Now the ACLU and SPLC are suing on the legally frivolous (IMNSHO) premise that that delay, manufactured by the county governments, is sufficient reason to further delay implementation of the ESA pilot program.

That’s how desperate the Left is to keep poor and minority kids—especially in Shelby County, although Davidson has a significant poor and minority population—trapped in bad schools instead of letting them transfer and actually get an education.

Nor am I sympathetic to the county school districts’ imagined plight. Those school districts really did have all that time since 2019 to prepare their budgets: they had no reason to ignore the possibility that the ESAs would be upheld and to prepare accordingly. It’s also not at all beyond the districts’ capabilities to have prepared two budgets, with one being centered on no ESA impact and one centered on an ESA impact.

Bias and Gun Trafficking

Dan Frosch and Zusha Elinson had a piece on illegal gun trafficking in last Thursday’s Wall Street Journal in which they decried the degree of illegal trafficking, especially across State borders. In the graph below, they particularly called out five States as being particularly egregious sources of this interstate trafficking.

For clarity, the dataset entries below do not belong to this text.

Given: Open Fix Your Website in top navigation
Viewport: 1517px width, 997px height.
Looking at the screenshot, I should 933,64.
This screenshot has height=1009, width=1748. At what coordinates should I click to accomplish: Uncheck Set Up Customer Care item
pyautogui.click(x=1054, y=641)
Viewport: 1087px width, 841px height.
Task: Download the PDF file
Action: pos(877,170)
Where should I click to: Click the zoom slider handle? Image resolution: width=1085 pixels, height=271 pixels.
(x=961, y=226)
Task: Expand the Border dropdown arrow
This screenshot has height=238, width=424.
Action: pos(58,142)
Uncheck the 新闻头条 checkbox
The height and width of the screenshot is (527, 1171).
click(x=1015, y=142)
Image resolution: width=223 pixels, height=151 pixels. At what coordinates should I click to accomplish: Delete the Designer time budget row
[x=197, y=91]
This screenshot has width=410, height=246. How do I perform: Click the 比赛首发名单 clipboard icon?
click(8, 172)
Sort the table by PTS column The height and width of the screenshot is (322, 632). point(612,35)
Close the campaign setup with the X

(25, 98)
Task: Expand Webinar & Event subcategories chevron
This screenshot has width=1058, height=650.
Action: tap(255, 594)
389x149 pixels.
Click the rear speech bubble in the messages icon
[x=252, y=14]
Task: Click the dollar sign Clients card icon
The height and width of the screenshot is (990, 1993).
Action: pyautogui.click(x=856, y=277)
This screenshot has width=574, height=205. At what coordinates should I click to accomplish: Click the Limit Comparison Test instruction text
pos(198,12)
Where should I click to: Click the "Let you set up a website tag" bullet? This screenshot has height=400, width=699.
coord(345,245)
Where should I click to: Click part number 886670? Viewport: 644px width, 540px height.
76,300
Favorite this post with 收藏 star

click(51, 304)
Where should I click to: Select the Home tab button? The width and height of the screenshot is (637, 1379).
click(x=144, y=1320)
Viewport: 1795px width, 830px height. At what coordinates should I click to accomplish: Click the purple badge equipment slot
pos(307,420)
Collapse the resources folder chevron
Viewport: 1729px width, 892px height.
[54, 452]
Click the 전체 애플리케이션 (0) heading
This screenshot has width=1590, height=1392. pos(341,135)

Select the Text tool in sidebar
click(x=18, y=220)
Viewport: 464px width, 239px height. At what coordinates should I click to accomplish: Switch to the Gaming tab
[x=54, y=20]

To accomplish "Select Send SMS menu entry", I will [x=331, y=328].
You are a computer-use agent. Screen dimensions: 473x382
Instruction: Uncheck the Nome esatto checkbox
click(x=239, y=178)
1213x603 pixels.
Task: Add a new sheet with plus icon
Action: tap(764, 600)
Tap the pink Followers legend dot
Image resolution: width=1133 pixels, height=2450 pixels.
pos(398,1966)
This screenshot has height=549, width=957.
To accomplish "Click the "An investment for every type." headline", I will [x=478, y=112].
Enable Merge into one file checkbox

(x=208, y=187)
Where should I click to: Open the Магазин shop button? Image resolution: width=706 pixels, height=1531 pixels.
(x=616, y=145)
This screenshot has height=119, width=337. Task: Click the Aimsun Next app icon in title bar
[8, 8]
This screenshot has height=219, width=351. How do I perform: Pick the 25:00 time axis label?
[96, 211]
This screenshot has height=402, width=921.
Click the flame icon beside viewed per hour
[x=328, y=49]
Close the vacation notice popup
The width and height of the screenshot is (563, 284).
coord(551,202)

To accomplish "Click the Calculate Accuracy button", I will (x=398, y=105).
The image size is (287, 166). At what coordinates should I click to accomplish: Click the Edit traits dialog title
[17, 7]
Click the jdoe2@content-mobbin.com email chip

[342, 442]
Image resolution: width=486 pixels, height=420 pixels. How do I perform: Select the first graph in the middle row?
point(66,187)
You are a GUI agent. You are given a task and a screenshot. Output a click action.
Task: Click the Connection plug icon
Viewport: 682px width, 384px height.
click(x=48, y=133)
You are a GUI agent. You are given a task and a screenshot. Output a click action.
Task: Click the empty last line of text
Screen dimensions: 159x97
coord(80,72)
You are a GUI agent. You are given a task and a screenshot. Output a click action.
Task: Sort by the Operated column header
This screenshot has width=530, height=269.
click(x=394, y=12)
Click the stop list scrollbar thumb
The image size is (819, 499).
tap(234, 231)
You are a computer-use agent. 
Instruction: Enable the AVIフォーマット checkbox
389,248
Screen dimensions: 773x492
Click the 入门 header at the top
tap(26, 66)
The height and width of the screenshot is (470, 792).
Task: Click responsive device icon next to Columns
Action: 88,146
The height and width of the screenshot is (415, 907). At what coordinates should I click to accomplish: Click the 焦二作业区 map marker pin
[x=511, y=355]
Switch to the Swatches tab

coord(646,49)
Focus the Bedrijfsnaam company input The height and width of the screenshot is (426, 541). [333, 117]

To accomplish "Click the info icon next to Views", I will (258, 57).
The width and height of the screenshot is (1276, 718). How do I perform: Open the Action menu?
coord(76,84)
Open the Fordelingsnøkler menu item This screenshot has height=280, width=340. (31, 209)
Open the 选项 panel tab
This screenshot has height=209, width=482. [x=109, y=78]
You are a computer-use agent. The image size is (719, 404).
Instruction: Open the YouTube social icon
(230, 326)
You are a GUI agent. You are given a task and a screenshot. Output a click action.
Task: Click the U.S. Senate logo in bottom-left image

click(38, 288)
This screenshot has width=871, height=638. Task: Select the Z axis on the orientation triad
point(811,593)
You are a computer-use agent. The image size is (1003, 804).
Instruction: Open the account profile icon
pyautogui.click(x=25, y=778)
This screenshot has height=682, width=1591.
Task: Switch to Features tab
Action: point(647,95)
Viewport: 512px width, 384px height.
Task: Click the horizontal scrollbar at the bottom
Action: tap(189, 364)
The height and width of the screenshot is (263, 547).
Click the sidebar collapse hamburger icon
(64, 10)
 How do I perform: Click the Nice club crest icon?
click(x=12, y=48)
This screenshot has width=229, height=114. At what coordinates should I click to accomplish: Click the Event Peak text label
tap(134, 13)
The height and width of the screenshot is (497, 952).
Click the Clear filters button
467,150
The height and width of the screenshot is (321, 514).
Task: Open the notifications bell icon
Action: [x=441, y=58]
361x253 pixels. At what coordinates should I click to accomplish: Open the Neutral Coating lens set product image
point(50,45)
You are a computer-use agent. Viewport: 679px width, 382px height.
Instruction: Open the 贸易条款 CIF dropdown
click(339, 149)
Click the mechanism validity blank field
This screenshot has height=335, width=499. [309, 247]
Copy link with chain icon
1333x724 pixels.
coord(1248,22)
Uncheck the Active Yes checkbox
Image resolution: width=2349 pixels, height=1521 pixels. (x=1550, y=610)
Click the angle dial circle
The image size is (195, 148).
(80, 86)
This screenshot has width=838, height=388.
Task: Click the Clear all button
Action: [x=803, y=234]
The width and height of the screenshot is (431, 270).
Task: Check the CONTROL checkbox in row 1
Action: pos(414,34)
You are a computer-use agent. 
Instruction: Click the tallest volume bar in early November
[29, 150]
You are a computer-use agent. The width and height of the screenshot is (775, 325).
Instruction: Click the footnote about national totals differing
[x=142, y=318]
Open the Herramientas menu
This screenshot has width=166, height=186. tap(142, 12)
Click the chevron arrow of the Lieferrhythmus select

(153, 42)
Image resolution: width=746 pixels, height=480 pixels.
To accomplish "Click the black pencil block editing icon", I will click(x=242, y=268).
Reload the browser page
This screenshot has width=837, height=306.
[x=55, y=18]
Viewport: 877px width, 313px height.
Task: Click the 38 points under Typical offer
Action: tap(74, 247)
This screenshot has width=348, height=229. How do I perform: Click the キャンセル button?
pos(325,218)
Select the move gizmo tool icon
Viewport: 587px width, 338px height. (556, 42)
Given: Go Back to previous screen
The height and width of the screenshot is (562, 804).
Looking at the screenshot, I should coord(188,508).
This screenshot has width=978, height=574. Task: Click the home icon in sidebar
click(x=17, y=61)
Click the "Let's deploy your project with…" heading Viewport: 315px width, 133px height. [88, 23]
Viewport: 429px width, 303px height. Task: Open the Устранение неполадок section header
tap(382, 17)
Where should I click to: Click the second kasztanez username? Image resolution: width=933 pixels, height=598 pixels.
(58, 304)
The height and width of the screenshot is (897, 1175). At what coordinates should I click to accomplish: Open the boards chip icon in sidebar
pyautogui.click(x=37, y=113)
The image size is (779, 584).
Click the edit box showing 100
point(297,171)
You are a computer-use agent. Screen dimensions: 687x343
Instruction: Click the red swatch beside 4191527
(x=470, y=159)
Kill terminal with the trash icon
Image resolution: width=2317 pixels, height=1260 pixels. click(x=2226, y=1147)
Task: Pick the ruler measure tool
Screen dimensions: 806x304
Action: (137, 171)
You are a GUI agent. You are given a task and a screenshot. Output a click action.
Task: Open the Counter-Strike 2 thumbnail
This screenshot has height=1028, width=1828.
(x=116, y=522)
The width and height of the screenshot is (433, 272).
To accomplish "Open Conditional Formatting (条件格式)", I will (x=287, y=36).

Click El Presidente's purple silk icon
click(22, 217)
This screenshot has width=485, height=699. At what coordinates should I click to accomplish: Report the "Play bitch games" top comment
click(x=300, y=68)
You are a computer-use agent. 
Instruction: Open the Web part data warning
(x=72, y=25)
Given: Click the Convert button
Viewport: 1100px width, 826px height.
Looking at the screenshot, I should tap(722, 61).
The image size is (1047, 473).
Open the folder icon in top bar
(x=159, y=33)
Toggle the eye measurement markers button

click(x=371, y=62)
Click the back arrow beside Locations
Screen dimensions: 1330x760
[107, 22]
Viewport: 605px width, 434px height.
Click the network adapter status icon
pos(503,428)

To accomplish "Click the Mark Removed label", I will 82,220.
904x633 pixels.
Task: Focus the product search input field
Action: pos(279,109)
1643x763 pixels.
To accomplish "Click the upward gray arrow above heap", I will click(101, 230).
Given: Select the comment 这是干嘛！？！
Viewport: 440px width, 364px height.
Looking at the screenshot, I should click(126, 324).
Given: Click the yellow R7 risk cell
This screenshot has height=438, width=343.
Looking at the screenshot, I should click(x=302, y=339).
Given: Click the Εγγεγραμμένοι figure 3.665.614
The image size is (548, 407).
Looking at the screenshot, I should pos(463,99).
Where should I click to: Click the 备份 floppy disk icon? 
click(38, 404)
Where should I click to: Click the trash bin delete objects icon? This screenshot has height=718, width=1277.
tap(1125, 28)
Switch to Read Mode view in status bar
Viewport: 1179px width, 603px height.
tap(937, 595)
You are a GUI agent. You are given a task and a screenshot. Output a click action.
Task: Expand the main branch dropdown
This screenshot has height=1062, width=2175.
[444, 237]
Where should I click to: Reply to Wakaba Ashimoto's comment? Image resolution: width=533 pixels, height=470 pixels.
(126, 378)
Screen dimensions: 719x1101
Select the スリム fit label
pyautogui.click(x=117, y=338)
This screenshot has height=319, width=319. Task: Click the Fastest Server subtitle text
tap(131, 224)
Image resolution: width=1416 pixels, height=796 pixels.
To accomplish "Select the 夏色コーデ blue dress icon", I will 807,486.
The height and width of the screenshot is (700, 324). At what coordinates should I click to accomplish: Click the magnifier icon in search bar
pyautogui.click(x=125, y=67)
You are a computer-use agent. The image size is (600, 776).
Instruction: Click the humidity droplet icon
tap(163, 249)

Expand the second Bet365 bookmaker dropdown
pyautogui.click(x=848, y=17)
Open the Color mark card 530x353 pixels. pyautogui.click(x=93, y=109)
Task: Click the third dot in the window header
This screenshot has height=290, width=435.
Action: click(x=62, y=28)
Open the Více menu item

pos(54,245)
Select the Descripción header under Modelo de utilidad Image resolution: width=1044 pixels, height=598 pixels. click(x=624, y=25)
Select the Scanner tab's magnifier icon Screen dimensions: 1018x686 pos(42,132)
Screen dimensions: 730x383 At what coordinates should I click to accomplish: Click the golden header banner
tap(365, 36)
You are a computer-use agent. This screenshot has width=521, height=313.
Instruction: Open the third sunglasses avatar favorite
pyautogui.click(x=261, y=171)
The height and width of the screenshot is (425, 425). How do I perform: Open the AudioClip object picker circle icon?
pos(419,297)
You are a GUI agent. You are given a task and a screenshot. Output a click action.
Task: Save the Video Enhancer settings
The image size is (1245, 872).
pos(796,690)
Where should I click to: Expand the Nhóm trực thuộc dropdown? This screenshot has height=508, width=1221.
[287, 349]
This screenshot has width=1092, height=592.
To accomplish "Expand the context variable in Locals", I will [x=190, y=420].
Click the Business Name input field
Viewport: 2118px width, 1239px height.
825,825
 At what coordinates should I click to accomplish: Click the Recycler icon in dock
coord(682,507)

Sadly, their article exposes more about the press’ bias in reporting on guns and (by their implication from their trafficking emphasis) on gun control.

No doubt gun-trafficking is a serious problem.

However, some context is informative, also; it took me about 10 grueling seconds to conduct the Bing search that turned up this context from the year following Frosch and Elinson’s graph.

  • 5,000 guns trafficked out of Texas against 1.6 million guns sold in Texas in 2021.
  • 6,000 guns trafficked out of Georgia against 496 thousand guns sold in Georgia in 2021.
  • 4,800 guns trafficked out of Arizona against 480 thousand guns sold in Arizona in 2021.
  • 4,700 guns trafficked out of Virginia against 620 thousand guns sold in Virginia in 2021.
  • 4,300 guns trafficked out of Florida against 1.4 million guns sold in Florida in 2021.

It’s interesting that Frosch and Elinson chose to elide this context-providing information.